The National – Sleep Well Beast

The National, Sleep Well Beast

Su Diario di Rorschach parliamo del nuovo attesissimo disco dei National: Sleep Well Beast, uno dei migliori dischi del 2017


Dopo il successo di Trouble Will Find Me, uscito ormai quattro anni fa, i National sono tornati con un nuovo disco, l’attesissimo Sleep Well Beast.
Quattro anni non facili con l’arrivo del presidente Donald Trump – i National si sono sempre dichiarati a favore di Barack Obama, suonando persino prima di qualche comizio dell’ex Presidente e anche della candidata Democratica Hillary Clinton – ma anche con notevoli soddisfazioni con l’uscita del documentario Mistaken For Strangers e comparsate dei propri brani in diverse serie tv e film come Hunger Games.

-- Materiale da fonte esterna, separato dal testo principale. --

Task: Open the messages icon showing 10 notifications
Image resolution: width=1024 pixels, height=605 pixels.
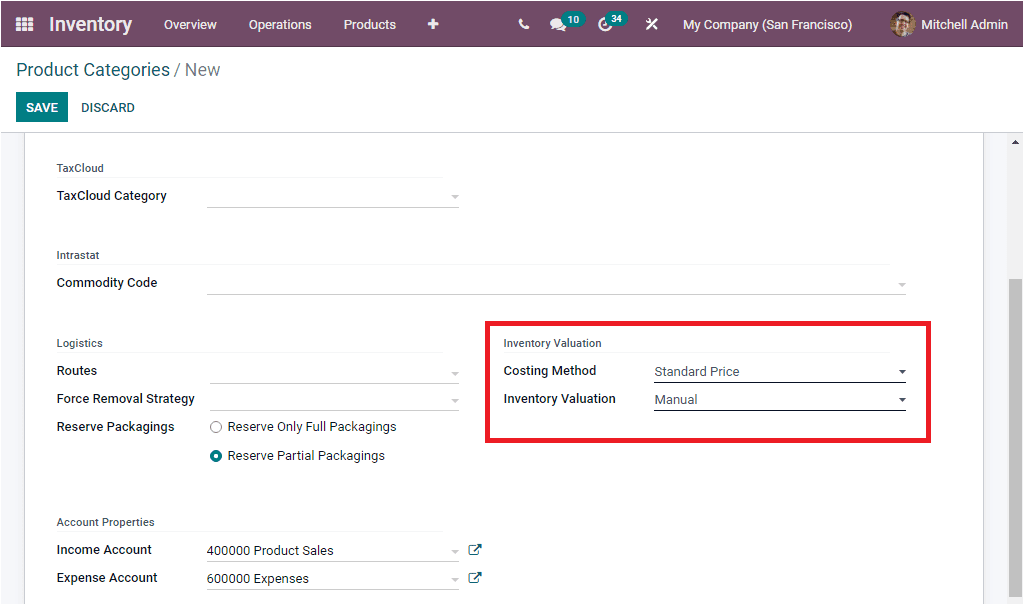Action: point(558,24)
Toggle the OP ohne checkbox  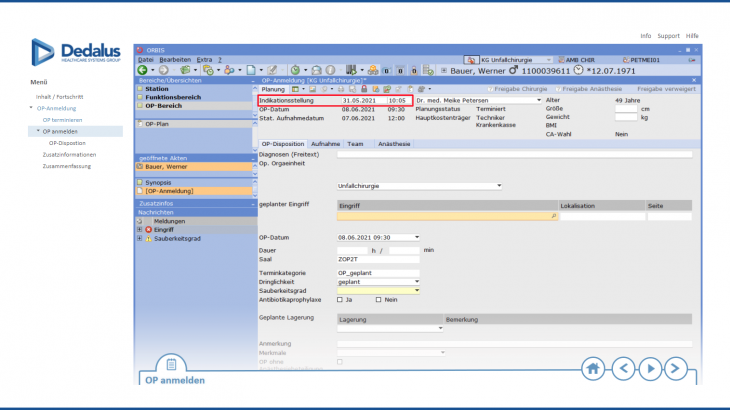point(342,361)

La popolarità della band è in costante crescita. Lo è grazie ai live poderosi e a dischi che hanno trasformato i National nella voce dell’indie rock. Sleep Well Beast si conferma in linea con le precedenti uscite discografiche – le liriche intense di Matt Berninger, la sessione ritmica potentissima coadiuvata dai fratelli Devendorf – pur cercando di staccarsi di dosso certi suoni del recente passato.

E’ un LP sul fallimento del matrimonio – ha detto il cantante dei National – sono felicemente sposato ma il matrimonio è qualcosa di molto duro e difficile. Alla stesura dei testi ha collaborato anche la moglie di Berninger. Entrambi hanno usato la scrittura per esorcizzare i propri demoni e parlare apertamente delle rispettive difficoltà coniugali. Sleep Well Beast non è un disco particolarmente ottimista. Si può considerare uno sguardo sincero di uno degli autori più apprezzati della scena rock contemporanea. 

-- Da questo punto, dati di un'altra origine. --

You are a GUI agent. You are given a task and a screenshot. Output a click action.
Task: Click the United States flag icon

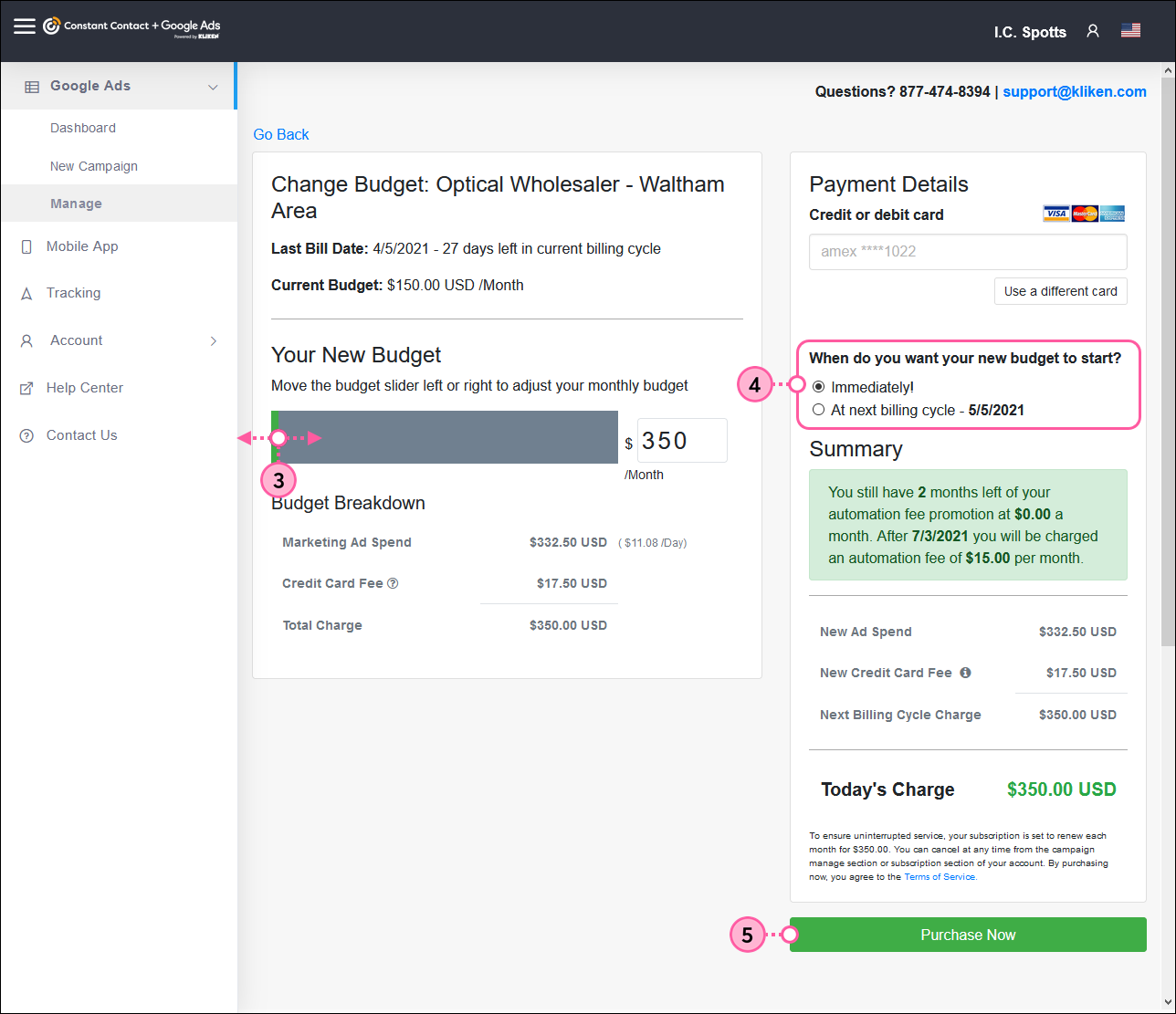pos(1130,30)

Musicalmente il disco segna una decisa svolta verso suoni elettronici come l’opener Nobody Else Will Be There, una ninna nanna elettronica. Walk It Back unisce i synth alla voce di Berninger in un brano che sembra esplodere da un momento all’altro. L’LP è anche un richiamo deciso ai fasti di Alligator, come in Day I Die o The System Only Dreams In Total Darkness, non a caso estratti qualche settimana prima dell’uscita dell’LP. Turtleneck sembra un pezzo old style dei REM, il brano più tirato del disco. Rock’n’roll senza fronzoli. Un pezzo così mancava della discografia dei nostri.

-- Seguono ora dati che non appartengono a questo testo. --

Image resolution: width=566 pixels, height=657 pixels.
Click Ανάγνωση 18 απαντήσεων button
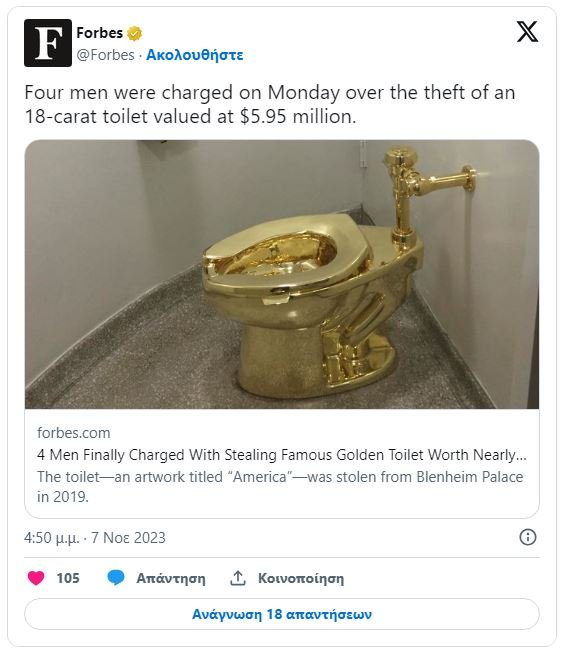282,614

Keep the weed next to the bed. Light the water, check for lead. Dim the lights a little lower. Hide your backbone, shrug your shoulders. Give the gift that fits your head. You have to get this turtleneck

Sleep Well Beast dopo diversi ascolti si conferma un disco affascinante. In chiaro/scuro come la copertina. Assolutamente intrigante e zeppo di significati. L’ipnotica Empire Line è il cuore del disco, una lettera aperta, in cui si chiede al partner di risolvere un problema. Un brano che parte soffice e delicato, per poi mostrare i muscoli attraverso ondate di synth. E ancora, sempre a proposito di synth, come non citare Guilty Party, altra ballad dal sapore elettronico dove regna l’incomunicabilità nella coppia.

I’ve been trying to see where we’re going, but you’re so hard to follow. And I don’t think we’re getting anywhere any time soon. We have so much to cover and I don’t know what I’m expecting. You just keep saying so many things that I wish you won’t

I National si confermano una delle band più accattivanti venute fuori negli ultimi dieci anni. Sleep Well Beast è l’ennesimo tassello di una discografia meravigliosa e piena di gioielli. Un disco autunnale. Uno dei migliori usciti quest’anno. Le atmosfere notturne, il disincanto dei testi di Berninger, le continue raffiche sonore hanno trasformato i National nella voce di almeno una generazione. Una generazione in bianco e nero.